**WHAT YOU SHOULD DO:**
Return all of the entries, keeping every word and mark as it is.

*** Opening MATERIAL PROVIDED ***

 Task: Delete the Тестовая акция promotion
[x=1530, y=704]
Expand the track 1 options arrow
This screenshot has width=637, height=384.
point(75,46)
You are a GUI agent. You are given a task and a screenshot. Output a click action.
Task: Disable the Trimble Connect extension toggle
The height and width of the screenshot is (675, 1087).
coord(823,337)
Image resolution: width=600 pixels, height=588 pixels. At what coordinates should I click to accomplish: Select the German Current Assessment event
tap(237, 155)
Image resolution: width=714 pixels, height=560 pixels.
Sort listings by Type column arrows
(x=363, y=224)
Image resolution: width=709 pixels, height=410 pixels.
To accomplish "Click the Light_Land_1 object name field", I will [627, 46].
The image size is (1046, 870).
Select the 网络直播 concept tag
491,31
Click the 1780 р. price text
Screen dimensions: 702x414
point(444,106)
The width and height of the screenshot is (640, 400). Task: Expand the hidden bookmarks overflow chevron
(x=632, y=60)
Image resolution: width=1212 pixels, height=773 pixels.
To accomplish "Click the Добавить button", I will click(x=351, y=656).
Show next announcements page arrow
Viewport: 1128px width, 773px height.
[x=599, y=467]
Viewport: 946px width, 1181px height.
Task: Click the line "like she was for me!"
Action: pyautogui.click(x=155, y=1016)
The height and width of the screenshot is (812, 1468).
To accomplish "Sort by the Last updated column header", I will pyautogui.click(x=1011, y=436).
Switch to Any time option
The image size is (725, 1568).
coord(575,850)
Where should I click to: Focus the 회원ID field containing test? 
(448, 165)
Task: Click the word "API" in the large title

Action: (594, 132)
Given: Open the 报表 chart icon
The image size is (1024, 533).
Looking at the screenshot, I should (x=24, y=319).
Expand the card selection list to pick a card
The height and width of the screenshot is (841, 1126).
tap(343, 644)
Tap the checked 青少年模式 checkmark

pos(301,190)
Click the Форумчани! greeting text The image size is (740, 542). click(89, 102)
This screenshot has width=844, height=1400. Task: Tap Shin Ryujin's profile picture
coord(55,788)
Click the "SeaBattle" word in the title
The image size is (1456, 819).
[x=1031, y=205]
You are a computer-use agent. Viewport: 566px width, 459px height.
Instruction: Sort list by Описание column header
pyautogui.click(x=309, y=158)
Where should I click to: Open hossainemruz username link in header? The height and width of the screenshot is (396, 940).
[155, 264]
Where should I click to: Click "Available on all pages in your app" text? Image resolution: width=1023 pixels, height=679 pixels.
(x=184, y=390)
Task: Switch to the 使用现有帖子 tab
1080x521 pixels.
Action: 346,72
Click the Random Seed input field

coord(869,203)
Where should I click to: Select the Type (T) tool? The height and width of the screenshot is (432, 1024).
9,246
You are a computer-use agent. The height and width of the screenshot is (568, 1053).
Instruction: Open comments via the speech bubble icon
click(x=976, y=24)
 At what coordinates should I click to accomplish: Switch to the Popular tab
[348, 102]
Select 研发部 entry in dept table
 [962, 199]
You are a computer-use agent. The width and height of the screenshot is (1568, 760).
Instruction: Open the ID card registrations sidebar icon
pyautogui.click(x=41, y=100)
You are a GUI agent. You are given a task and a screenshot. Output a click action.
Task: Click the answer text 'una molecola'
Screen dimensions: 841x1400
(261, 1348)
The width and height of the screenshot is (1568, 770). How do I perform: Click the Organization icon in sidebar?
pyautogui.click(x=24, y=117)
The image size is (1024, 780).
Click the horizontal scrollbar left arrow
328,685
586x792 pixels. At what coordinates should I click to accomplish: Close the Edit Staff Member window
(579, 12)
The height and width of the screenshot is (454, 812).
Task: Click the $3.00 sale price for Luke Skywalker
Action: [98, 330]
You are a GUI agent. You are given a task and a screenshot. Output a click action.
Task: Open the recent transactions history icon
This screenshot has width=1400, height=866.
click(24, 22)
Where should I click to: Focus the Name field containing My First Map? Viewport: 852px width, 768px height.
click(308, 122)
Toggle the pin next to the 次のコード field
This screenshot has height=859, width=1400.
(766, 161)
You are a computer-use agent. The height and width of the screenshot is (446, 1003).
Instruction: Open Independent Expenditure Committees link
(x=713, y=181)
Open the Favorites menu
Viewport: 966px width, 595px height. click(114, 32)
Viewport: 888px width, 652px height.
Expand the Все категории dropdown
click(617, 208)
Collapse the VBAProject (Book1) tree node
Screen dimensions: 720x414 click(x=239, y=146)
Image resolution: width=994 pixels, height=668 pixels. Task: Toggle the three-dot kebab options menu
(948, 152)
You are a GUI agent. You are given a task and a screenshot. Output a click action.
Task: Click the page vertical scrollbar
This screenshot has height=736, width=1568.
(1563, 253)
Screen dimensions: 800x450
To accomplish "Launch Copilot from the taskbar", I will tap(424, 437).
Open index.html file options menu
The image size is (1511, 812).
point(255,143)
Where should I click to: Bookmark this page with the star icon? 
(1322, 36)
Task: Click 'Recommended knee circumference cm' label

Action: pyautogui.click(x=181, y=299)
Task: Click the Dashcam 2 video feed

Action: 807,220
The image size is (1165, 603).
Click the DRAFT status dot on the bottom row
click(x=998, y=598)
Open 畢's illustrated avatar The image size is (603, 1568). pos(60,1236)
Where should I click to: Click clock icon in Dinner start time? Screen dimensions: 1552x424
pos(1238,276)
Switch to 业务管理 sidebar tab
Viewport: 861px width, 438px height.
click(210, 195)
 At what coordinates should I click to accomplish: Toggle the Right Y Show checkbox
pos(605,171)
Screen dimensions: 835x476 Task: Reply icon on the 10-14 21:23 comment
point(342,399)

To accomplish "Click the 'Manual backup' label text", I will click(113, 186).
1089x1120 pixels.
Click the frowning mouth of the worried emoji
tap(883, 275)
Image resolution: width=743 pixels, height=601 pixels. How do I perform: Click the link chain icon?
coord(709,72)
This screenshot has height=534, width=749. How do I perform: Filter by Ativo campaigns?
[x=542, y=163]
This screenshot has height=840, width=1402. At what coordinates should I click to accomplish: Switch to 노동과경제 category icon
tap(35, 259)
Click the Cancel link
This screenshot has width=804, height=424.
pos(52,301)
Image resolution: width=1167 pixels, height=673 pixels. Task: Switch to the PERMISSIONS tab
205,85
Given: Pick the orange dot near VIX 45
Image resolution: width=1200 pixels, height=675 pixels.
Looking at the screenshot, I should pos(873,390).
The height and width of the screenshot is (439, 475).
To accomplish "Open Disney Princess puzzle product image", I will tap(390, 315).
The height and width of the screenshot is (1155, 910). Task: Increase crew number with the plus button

*** Closing MATERIAL PROVIDED ***

**RESULT:**
 Task: Delete the Тестовая акция promotion
[x=1530, y=704]
Expand the track 1 options arrow
This screenshot has width=637, height=384.
point(75,46)
You are a GUI agent. You are given a task and a screenshot. Output a click action.
Task: Disable the Trimble Connect extension toggle
The height and width of the screenshot is (675, 1087).
coord(823,337)
Image resolution: width=600 pixels, height=588 pixels. At what coordinates should I click to accomplish: Select the German Current Assessment event
tap(237, 155)
Image resolution: width=714 pixels, height=560 pixels.
Sort listings by Type column arrows
(x=363, y=224)
Image resolution: width=709 pixels, height=410 pixels.
To accomplish "Click the Light_Land_1 object name field", I will [627, 46].
The image size is (1046, 870).
Select the 网络直播 concept tag
491,31
Click the 1780 р. price text
Screen dimensions: 702x414
point(444,106)
The width and height of the screenshot is (640, 400). Task: Expand the hidden bookmarks overflow chevron
(x=632, y=60)
Image resolution: width=1212 pixels, height=773 pixels.
To accomplish "Click the Добавить button", I will click(x=351, y=656).
Show next announcements page arrow
Viewport: 1128px width, 773px height.
[x=599, y=467]
Viewport: 946px width, 1181px height.
Task: Click the line "like she was for me!"
Action: pyautogui.click(x=155, y=1016)
The height and width of the screenshot is (812, 1468).
To accomplish "Sort by the Last updated column header", I will pyautogui.click(x=1011, y=436).
Switch to Any time option
The image size is (725, 1568).
coord(575,850)
Where should I click to: Focus the 회원ID field containing test? 
(448, 165)
Task: Click the word "API" in the large title

Action: (594, 132)
Given: Open the 报表 chart icon
The image size is (1024, 533).
Looking at the screenshot, I should (x=24, y=319).
Expand the card selection list to pick a card
The height and width of the screenshot is (841, 1126).
tap(343, 644)
Tap the checked 青少年模式 checkmark

pos(301,190)
Click the Форумчани! greeting text The image size is (740, 542). click(89, 102)
This screenshot has width=844, height=1400. Task: Tap Shin Ryujin's profile picture
coord(55,788)
Click the "SeaBattle" word in the title
The image size is (1456, 819).
[x=1031, y=205]
You are a computer-use agent. Viewport: 566px width, 459px height.
Instruction: Sort list by Описание column header
pyautogui.click(x=309, y=158)
Where should I click to: Open hossainemruz username link in header? The height and width of the screenshot is (396, 940).
[155, 264]
Where should I click to: Click "Available on all pages in your app" text? Image resolution: width=1023 pixels, height=679 pixels.
(x=184, y=390)
Task: Switch to the 使用现有帖子 tab
1080x521 pixels.
Action: 346,72
Click the Random Seed input field

coord(869,203)
Where should I click to: Select the Type (T) tool? The height and width of the screenshot is (432, 1024).
9,246
You are a computer-use agent. The height and width of the screenshot is (568, 1053).
Instruction: Open comments via the speech bubble icon
click(x=976, y=24)
 At what coordinates should I click to accomplish: Switch to the Popular tab
[348, 102]
Select 研发部 entry in dept table
 [962, 199]
You are a computer-use agent. The width and height of the screenshot is (1568, 760).
Instruction: Open the ID card registrations sidebar icon
pyautogui.click(x=41, y=100)
You are a GUI agent. You are given a task and a screenshot. Output a click action.
Task: Click the answer text 'una molecola'
Screen dimensions: 841x1400
(261, 1348)
The width and height of the screenshot is (1568, 770). How do I perform: Click the Organization icon in sidebar?
pyautogui.click(x=24, y=117)
The image size is (1024, 780).
Click the horizontal scrollbar left arrow
328,685
586x792 pixels. At what coordinates should I click to accomplish: Close the Edit Staff Member window
(579, 12)
The height and width of the screenshot is (454, 812).
Task: Click the $3.00 sale price for Luke Skywalker
Action: [98, 330]
You are a GUI agent. You are given a task and a screenshot. Output a click action.
Task: Open the recent transactions history icon
This screenshot has width=1400, height=866.
click(24, 22)
Where should I click to: Focus the Name field containing My First Map? Viewport: 852px width, 768px height.
click(308, 122)
Toggle the pin next to the 次のコード field
This screenshot has height=859, width=1400.
(766, 161)
You are a computer-use agent. The height and width of the screenshot is (446, 1003).
Instruction: Open Independent Expenditure Committees link
(x=713, y=181)
Open the Favorites menu
Viewport: 966px width, 595px height. click(114, 32)
Viewport: 888px width, 652px height.
Expand the Все категории dropdown
click(617, 208)
Collapse the VBAProject (Book1) tree node
Screen dimensions: 720x414 click(x=239, y=146)
Image resolution: width=994 pixels, height=668 pixels. Task: Toggle the three-dot kebab options menu
(948, 152)
You are a GUI agent. You are given a task and a screenshot. Output a click action.
Task: Click the page vertical scrollbar
This screenshot has height=736, width=1568.
(1563, 253)
Screen dimensions: 800x450
To accomplish "Launch Copilot from the taskbar", I will tap(424, 437).
Open index.html file options menu
The image size is (1511, 812).
point(255,143)
Where should I click to: Bookmark this page with the star icon? 
(1322, 36)
Task: Click 'Recommended knee circumference cm' label

Action: pyautogui.click(x=181, y=299)
Task: Click the Dashcam 2 video feed

Action: 807,220
The image size is (1165, 603).
Click the DRAFT status dot on the bottom row
click(x=998, y=598)
Open 畢's illustrated avatar The image size is (603, 1568). pos(60,1236)
Where should I click to: Click clock icon in Dinner start time? Screen dimensions: 1552x424
pos(1238,276)
Switch to 业务管理 sidebar tab
Viewport: 861px width, 438px height.
click(210, 195)
 At what coordinates should I click to accomplish: Toggle the Right Y Show checkbox
pos(605,171)
Screen dimensions: 835x476 Task: Reply icon on the 10-14 21:23 comment
point(342,399)

To accomplish "Click the 'Manual backup' label text", I will click(113, 186).
1089x1120 pixels.
Click the frowning mouth of the worried emoji
tap(883, 275)
Image resolution: width=743 pixels, height=601 pixels. How do I perform: Click the link chain icon?
coord(709,72)
This screenshot has height=534, width=749. How do I perform: Filter by Ativo campaigns?
[x=542, y=163]
This screenshot has height=840, width=1402. At what coordinates should I click to accomplish: Switch to 노동과경제 category icon
tap(35, 259)
Click the Cancel link
This screenshot has width=804, height=424.
pos(52,301)
Image resolution: width=1167 pixels, height=673 pixels. Task: Switch to the PERMISSIONS tab
205,85
Given: Pick the orange dot near VIX 45
Image resolution: width=1200 pixels, height=675 pixels.
Looking at the screenshot, I should pos(873,390).
The height and width of the screenshot is (439, 475).
To accomplish "Open Disney Princess puzzle product image", I will tap(390, 315).
The height and width of the screenshot is (1155, 910). Task: Increase crew number with the plus button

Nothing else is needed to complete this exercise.